AI agents call xbrl_edgar_bulk_facts to retrieve information from Arelle without modifying anything — typically the context-gathering step in research, monitoring, and reporting workflows, before the agent takes action elsewhere.
Despite empty description, the naming convention and server context strongly indicate this tool retrieves bulk financial facts from SEC EDGAR filings. This is a read operation with no side effects—it queries and extracts data. Severity is medium because bulk financial data could inform investment decisions or competitive analysis if misused, but the tool itself performs no destructive or financial transactions.
From the tool's definition Tool name contains 'bulk_facts' and 'edgar' (SEC EDGAR). The arelle-mcp server description indicates tools for 'fact extraction' and 'SEC EDGAR integration'.
Attacks that exploit this kind of access
xbrl_edgar_bulk_facts. It is categorised as a Read tool in the Arelle MCP Server, which means it retrieves data without modifying state.

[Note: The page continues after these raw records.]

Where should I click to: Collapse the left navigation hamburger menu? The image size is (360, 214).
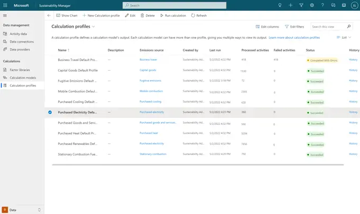[5, 15]
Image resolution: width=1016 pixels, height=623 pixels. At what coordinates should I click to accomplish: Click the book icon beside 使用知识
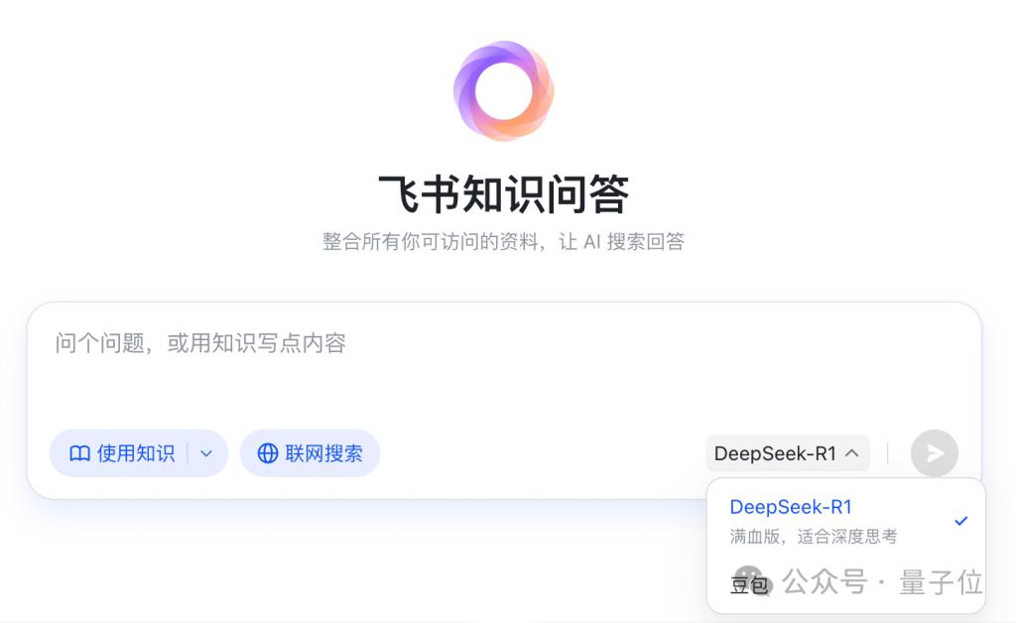click(79, 453)
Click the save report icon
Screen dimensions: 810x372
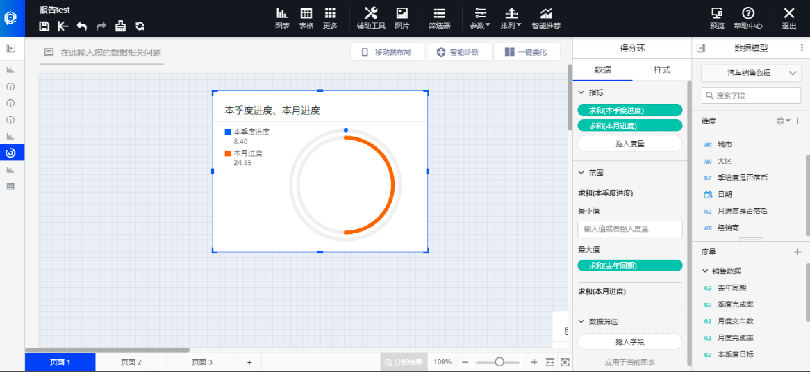point(44,26)
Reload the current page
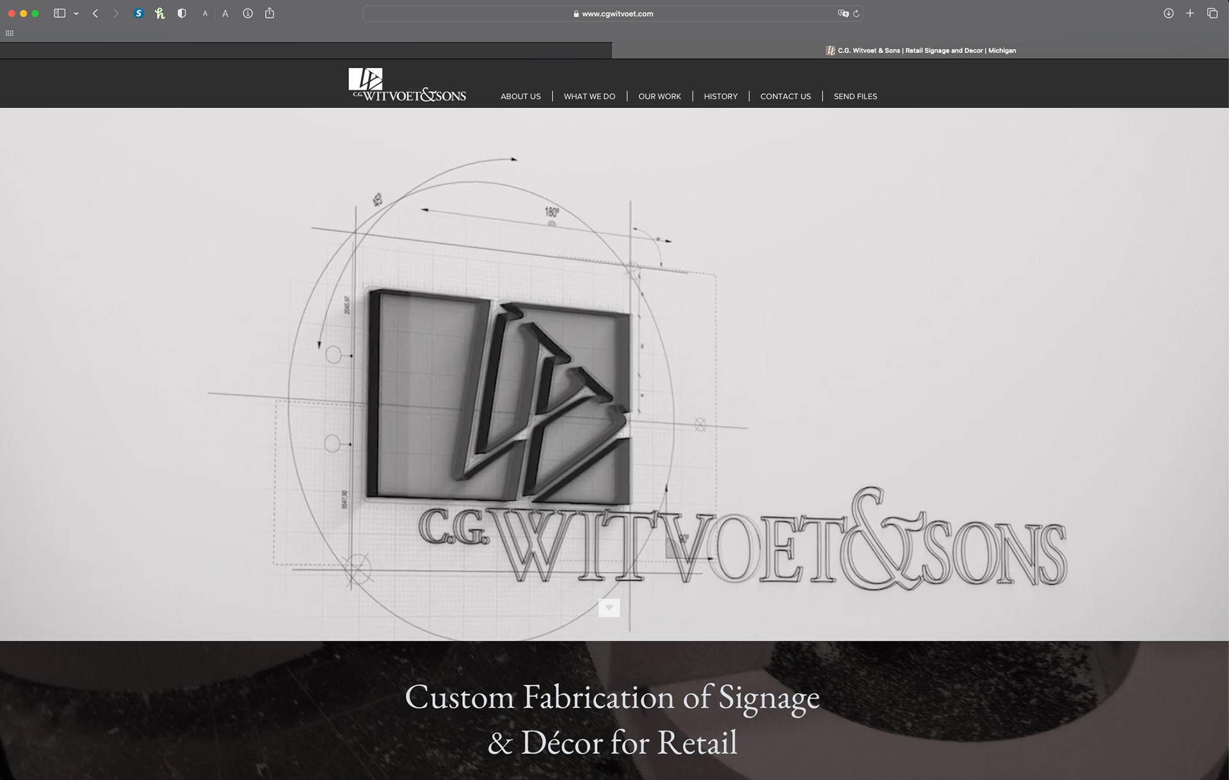 [856, 13]
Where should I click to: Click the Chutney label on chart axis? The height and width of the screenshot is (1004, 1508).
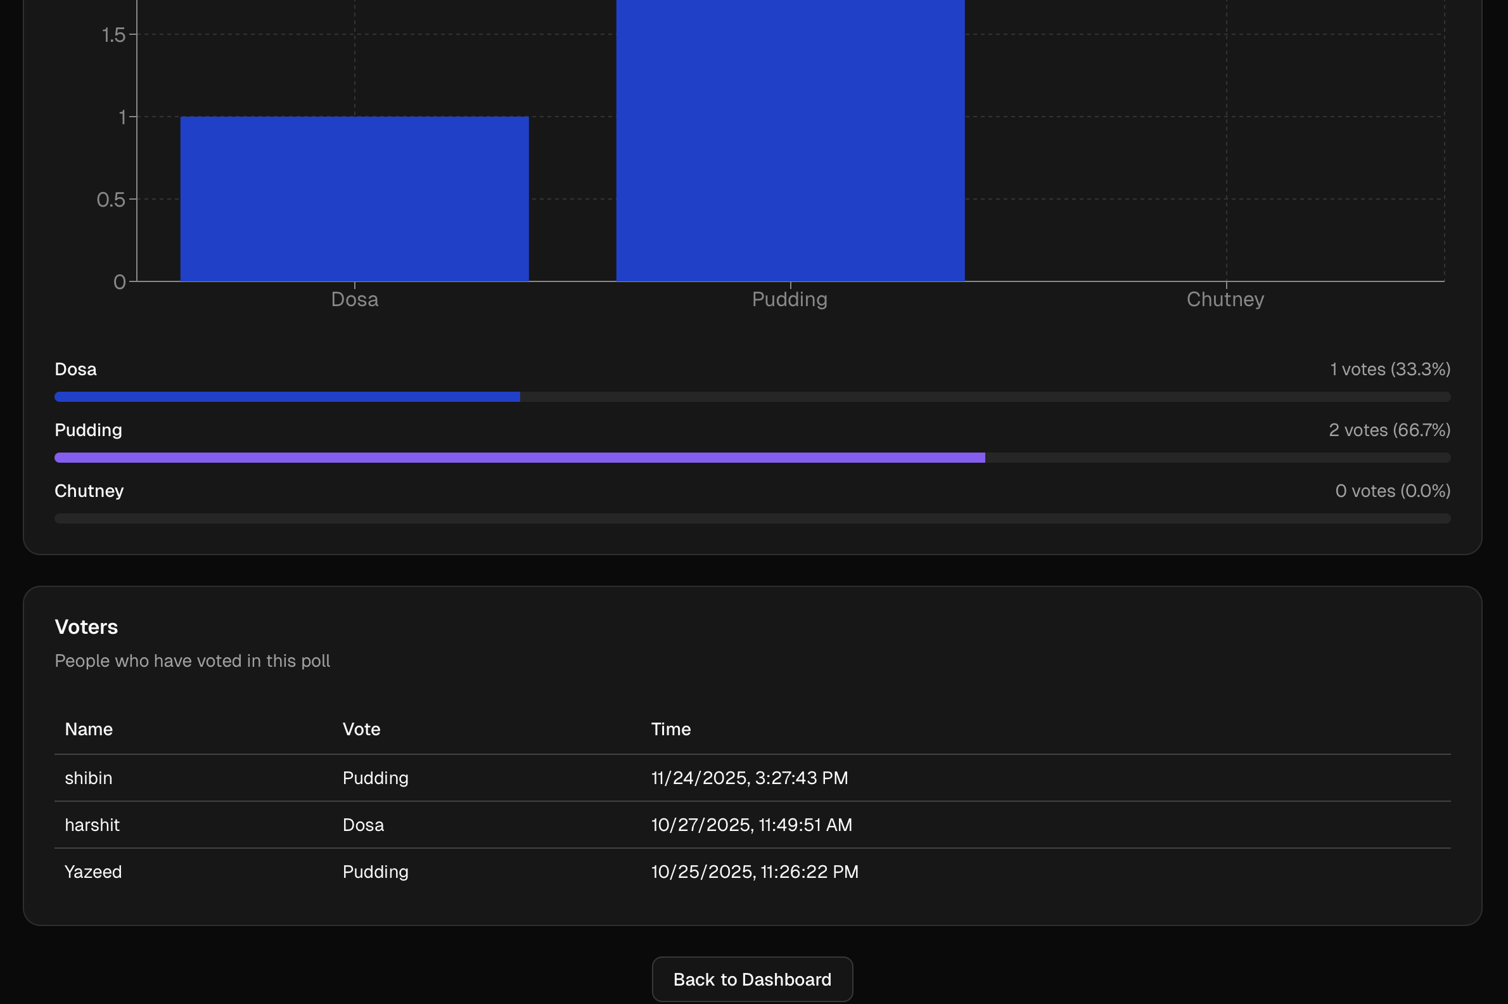(1224, 298)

Register the Arelle MCP server in PolicyLayer and add a rule for xbrl_edgar_bulk_facts: allow, deny, rate-limit, or require approval. Point your MCP client at the PolicyLayer proxy URL and the rule is enforced on every call, before it reaches Arelle. Nothing to install.
xbrl_edgar_bulk_facts is a Read tool with low risk. Read-only tools are generally safe to allow by default.
Yes. Add a rate_limit block to the xbrl_edgar_bulk_facts rule in your PolicyLayer policy. For example, setting max: 10 and window: 60 limits the tool to 10 calls per minute. Rate limits are tracked per agent session and reset automatically.
Set action: deny in the PolicyLayer policy for xbrl_edgar_bulk_facts. The AI agent will receive a policy violation error and cannot call the tool. You can also include a reason field to explain why the tool is blocked.
xbrl_edgar_bulk_facts is provided by the Arelle MCP server (thekinghippopotamus/arelle-mcp). PolicyLayer sits as a proxy in front of this server to enforce policies before tool calls reach the server.
Every MCP server has a record like this.
Type a name, get the same breakdown: verified identity, auth posture, risk grade, capabilities, recommended policy.